By the time I joined toward the end of my first month of pregnancy, the Listserv for expectant mothers due in June had at least fifty members. The group fluctuated in size over the course of that first trimester, increasing as more women discovered us and ebbing at the eight-week mark, when we had our first ultrasounds and some heartbeats failed to be detected. Members came from all over the English-speaking world, although most of us were American. The group included women of all economic classes: single mothers on welfare and the wives of investment bankers, waitresses and pediatric neurosurgeons. There was less in the way of racial diversity—with a few exceptions, the women were white—but in other ways we were as various a group as could be assembled from the multitude of women who got knocked up in September or October and also happened to own a computer with a decent modem.
Again with some exceptions, these were not women I was likely to come across in the course of my day-to-day life, which was then carried out on the playgrounds and in the Gymboree
classes of West Los Angeles. There was the woman, for example, whose husband left her in the second month of her pregnancy, leaving her to raise all
five
of their children without any assistance, financial or emotional. There was the pediatric oncologist who left her practice upon becoming pregnant with her Junebug (yes, that’s how we referred to our yet-to-be-born DDs and DSs—darling daughters and darling sons, for the uninitiated) and became the first (and surely most overqualified) lesbian Brownie troop leader in her housing development. There was the Internet entrepreneur supporting her agoraphobic DH—who by the time her Junebug could speak was neither her D nor her H. And there was my favorite, the polyamorous frequent poster, who never seemed to understand why the father of her baby and his other partner did not greet her pregnancy with as much joy as she did.

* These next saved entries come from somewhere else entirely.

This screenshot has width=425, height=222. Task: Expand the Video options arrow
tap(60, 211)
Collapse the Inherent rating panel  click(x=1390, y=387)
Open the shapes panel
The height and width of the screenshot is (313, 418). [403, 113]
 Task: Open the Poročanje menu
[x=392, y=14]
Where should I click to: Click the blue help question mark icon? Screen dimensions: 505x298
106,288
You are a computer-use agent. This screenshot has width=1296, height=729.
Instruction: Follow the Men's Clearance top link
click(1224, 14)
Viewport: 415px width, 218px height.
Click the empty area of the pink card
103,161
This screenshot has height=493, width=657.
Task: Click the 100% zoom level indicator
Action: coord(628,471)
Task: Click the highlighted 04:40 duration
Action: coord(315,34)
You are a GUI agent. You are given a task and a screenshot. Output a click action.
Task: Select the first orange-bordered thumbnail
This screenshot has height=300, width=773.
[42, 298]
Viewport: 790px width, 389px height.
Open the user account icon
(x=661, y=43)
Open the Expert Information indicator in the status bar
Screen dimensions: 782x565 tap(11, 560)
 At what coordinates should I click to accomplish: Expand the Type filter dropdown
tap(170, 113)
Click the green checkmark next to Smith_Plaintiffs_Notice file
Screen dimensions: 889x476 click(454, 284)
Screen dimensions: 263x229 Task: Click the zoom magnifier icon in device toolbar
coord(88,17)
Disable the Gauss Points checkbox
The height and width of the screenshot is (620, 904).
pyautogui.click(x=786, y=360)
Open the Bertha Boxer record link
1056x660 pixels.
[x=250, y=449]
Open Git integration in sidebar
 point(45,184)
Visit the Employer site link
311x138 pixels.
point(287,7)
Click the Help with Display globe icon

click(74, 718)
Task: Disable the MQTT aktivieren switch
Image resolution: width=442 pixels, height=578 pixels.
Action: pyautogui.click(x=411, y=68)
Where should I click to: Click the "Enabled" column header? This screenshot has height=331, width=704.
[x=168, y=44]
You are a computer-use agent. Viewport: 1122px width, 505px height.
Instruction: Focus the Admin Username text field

I enjoyed communicating with these strangers, even as they occasionally drove me nuts with their whining about hemorrhoids and breast tenderness. I was doing my own whining about hemorrhoids and breast tenderness, and they were the only people who were willing to “listen” to me without their eyes glazing over in a combination of tedium and disgust at my soul-crushing self-absorption. I found myself rapt by discussions about whether it’s best to find out a baby’s sex or wait and “be surprised,”
*
how much spotting was normal, whether a bassinet was a necessary item. I’m fully aware of how vacant and silly most of these conversations were, but pregnancy is, at least in my experience, a time when intellectual stimulation often takes a back seat to literal navelgazing. When I was flush with the hormones of pregnancy or
breast-feeding, far more of my free time was spent considering my condition and rubbing cocoa butter into my belly than engaging in any kind of productive behavior.
The members of the Junebug list were, by and large, sweet and supportive of one another. When the mother of five gave birth, we took up a collection for her; when someone shared bad news, we were always ready with sympathy. Most of us had yet to come across an Internet troll—there were fewer of them back then. But even in those halcyon early Internet days, we got into flame wars. They were over the usual subjects, familiar to any woman who has spent even an hour surfing the mommy Web. Breast-feeding versus bottle-feeding, cloth diapers versus disposable, the safety of anal sex during pregnancy (okay, that was just the polyamorous mom, although I’m willing to bet that there were many women with opinions on the issue who chose to maintain their dignity by not stating an official position). I tried not to start flame wars myself, but I have to admit that I was always the first to launch a spirited defense of a member who I believed was unjustly attacked.